Caricato di significati che superavano la sua portata, l’evento è stato assunto da più parti quale prova evidente – se mai ve ne fosse stato bisogno – dell’esiguità dei fondi che si stanziano nel nostro paese per salvaguardare il patrimonio archeologico. Con effetto teatrale, il crollo di un muro ha messo in scena l’esito ultimo di una visione alquanto sfocata delle potenzialità dei siti archeologici e dei benefici che potrebbero derivare da una loro strategica valorizzazione.
Certo è che, di fronte ad episodi del genere, diviene lecito porsi una domanda: esiste in Italia una politica culturale convincente, capace di risolvere le difficoltà del presente e adeguata alla tutela del patrimonio da lasciare in eredità alle prossime generazioni?
Appare arduo, se non si vuol cadere in superficiali e demagogiche semplificazioni, rispondere a tale interrogativo; eppure esso aiuta ad individuare alcune questioni di carattere generale sulle quali il governo di oggi e quelli di domani, le soprintendenze, le università, il mondo della cultura, dovrebbero meditare.
Individuare strategie per l’attuazione combinata di interventi di salvaguardia e di progetti di valorizzazione, da un lato, definire ambiti di coazione tra enti territoriali, organi di tutela e mondo dell’accademia, dall’altro, costituiscono oggi due tra le questioni più cruciali per poter giungere ad un serio e condiviso disegno culturale circa il futuro dei siti archeologici.

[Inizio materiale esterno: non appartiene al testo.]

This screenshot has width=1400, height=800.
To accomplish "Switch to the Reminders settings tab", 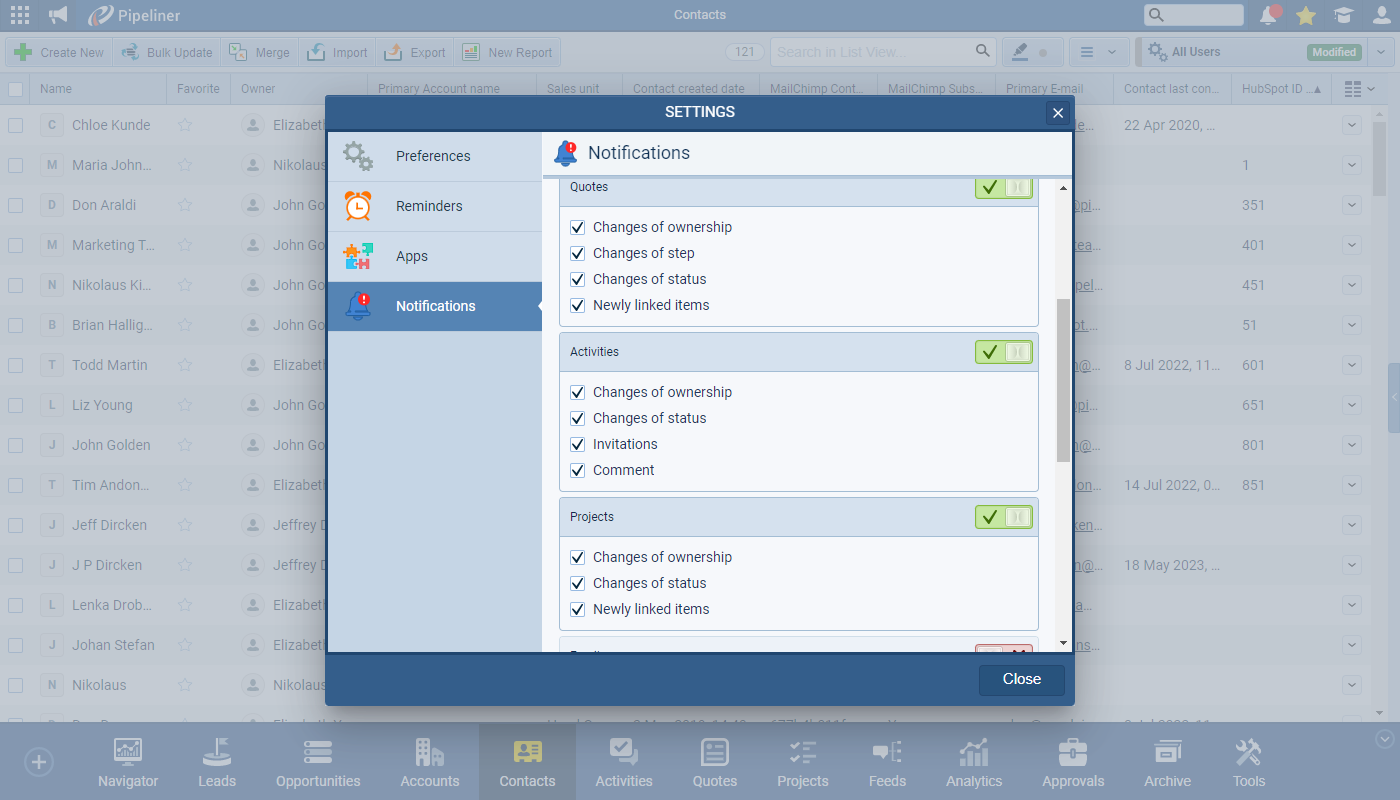I will [x=429, y=206].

Non è dunque un caso che tali questioni siano state oggetto di discussione nella Giornata di studi “Spazi pubblici e contesti archeologici. Università e Istituzioni” - tenuta a Roma il 13 maggio scorso, nell’ambito della Prima Biennale dello Spazio Pubblico, organizzata dall’INU -, cui hanno partecipato figure del mondo dell’archeologia e dell’architettura di grande rilievo[1]. Ideata e curata dalla Facoltà di Architettura di Roma Tre – che è divenuta nel corso degli anni un punto di riferimento imprescindibile per chi si occupa delle relazioni tra progetto e archeologia -, la giornata ha consentito di riflettere sul ruolo che potrebbe essere assunto dalle università, sia rispetto alla definizione di approcci progettuali volti a tenere insieme azioni di tutela ed esigenze legate al turismo, sia rispetto all’elaborazione di piani finalizzati a riattivare, tra siti e contesti, quei rapporti spesso interrotti proprio in ragione della necessità di preservare i resti archeologici.
In generale si può affermare che i progetti di valorizzazione connotati dalla volontà di riannodare connessioni tra aree archeologiche e tessuti urbani circostanti pervengono a risultati apprezzati sia dagli enti territoriali che dalle popolazioni locali, in quanto introducono nei contesti qualità ambientali e architettoniche nuove con ricadute positive sul piano sociale ed economico.
In quest’ottica, dunque, appare sempre più chiaro che salvaguardia, fruizione e valorizzazione dei luoghi dell’archeologia diventano obiettivi perseguibili solo a una condizione: che il progetto di architettura si dimostri capace di intessere una sottile trama di relazioni fisiche e percettive fra i resti di un passato lontano e la vita che ancora oggi, intorno ad essi, continua a scorrere.
Mauro Marzo è docente a contratto di Progettazione architettonica presso la Facoltà di Architettura di Parma e tutor al Dottorato in Composizione architettonica dell'Università Iuav di Venezia.
[1] Tra i relatori del seminario, si citano: Roberto Cecchi, Francesco Cellini, Paolo Desideri, Luigi Franciosini, Stefano Gizzi, Adriano La Regina, Angelo Torricelli.